Segment Start: The records

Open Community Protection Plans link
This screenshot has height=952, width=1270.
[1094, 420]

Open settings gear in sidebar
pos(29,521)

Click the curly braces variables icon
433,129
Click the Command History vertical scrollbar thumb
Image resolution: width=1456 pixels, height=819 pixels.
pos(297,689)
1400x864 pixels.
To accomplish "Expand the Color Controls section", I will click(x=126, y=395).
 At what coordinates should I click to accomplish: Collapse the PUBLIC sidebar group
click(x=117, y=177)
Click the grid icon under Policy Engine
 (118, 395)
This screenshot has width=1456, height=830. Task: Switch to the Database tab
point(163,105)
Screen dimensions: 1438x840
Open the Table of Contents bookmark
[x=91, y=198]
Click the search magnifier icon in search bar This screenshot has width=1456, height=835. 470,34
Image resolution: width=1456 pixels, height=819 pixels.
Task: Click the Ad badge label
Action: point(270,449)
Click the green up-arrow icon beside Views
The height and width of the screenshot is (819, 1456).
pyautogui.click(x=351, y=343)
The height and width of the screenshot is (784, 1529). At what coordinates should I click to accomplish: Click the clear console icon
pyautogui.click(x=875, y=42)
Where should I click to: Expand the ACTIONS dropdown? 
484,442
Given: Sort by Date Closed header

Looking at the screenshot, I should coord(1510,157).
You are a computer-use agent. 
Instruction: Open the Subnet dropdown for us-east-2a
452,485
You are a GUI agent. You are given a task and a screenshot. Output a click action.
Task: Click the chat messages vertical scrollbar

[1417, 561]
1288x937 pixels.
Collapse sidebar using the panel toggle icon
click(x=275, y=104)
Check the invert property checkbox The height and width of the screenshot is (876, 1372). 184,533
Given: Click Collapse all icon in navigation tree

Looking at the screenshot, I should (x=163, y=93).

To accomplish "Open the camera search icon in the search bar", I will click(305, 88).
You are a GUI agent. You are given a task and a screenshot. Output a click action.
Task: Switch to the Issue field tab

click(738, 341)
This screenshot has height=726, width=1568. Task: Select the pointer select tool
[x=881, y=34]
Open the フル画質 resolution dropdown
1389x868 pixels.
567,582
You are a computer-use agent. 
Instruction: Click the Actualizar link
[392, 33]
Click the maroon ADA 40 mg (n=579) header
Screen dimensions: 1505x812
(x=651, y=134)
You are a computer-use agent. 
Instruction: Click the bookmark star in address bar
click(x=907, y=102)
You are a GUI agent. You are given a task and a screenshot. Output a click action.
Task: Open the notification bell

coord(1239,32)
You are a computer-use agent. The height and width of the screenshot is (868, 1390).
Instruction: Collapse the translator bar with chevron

Segment End: The records

Your task: Please copy each record shown above exactly.

Response to this exercise:
Open Community Protection Plans link
This screenshot has height=952, width=1270.
[1094, 420]

Open settings gear in sidebar
pos(29,521)

Click the curly braces variables icon
433,129
Click the Command History vertical scrollbar thumb
Image resolution: width=1456 pixels, height=819 pixels.
pos(297,689)
1400x864 pixels.
To accomplish "Expand the Color Controls section", I will click(x=126, y=395).
 At what coordinates should I click to accomplish: Collapse the PUBLIC sidebar group
click(x=117, y=177)
Click the grid icon under Policy Engine
 (118, 395)
This screenshot has width=1456, height=830. Task: Switch to the Database tab
point(163,105)
Screen dimensions: 1438x840
Open the Table of Contents bookmark
[x=91, y=198]
Click the search magnifier icon in search bar This screenshot has width=1456, height=835. 470,34
Image resolution: width=1456 pixels, height=819 pixels.
Task: Click the Ad badge label
Action: point(270,449)
Click the green up-arrow icon beside Views
The height and width of the screenshot is (819, 1456).
pyautogui.click(x=351, y=343)
The height and width of the screenshot is (784, 1529). At what coordinates should I click to accomplish: Click the clear console icon
pyautogui.click(x=875, y=42)
Where should I click to: Expand the ACTIONS dropdown? 
484,442
Given: Sort by Date Closed header

Looking at the screenshot, I should coord(1510,157).
You are a computer-use agent. 
Instruction: Open the Subnet dropdown for us-east-2a
452,485
You are a GUI agent. You are given a task and a screenshot. Output a click action.
Task: Click the chat messages vertical scrollbar

[1417, 561]
1288x937 pixels.
Collapse sidebar using the panel toggle icon
click(x=275, y=104)
Check the invert property checkbox The height and width of the screenshot is (876, 1372). 184,533
Given: Click Collapse all icon in navigation tree

Looking at the screenshot, I should (x=163, y=93).

To accomplish "Open the camera search icon in the search bar", I will click(305, 88).
You are a GUI agent. You are given a task and a screenshot. Output a click action.
Task: Switch to the Issue field tab

click(738, 341)
This screenshot has height=726, width=1568. Task: Select the pointer select tool
[x=881, y=34]
Open the フル画質 resolution dropdown
1389x868 pixels.
567,582
You are a computer-use agent. 
Instruction: Click the Actualizar link
[392, 33]
Click the maroon ADA 40 mg (n=579) header
Screen dimensions: 1505x812
(x=651, y=134)
You are a computer-use agent. 
Instruction: Click the bookmark star in address bar
click(x=907, y=102)
You are a GUI agent. You are given a task and a screenshot. Output a click action.
Task: Open the notification bell

coord(1239,32)
You are a computer-use agent. The height and width of the screenshot is (868, 1390).
Instruction: Collapse the translator bar with chevron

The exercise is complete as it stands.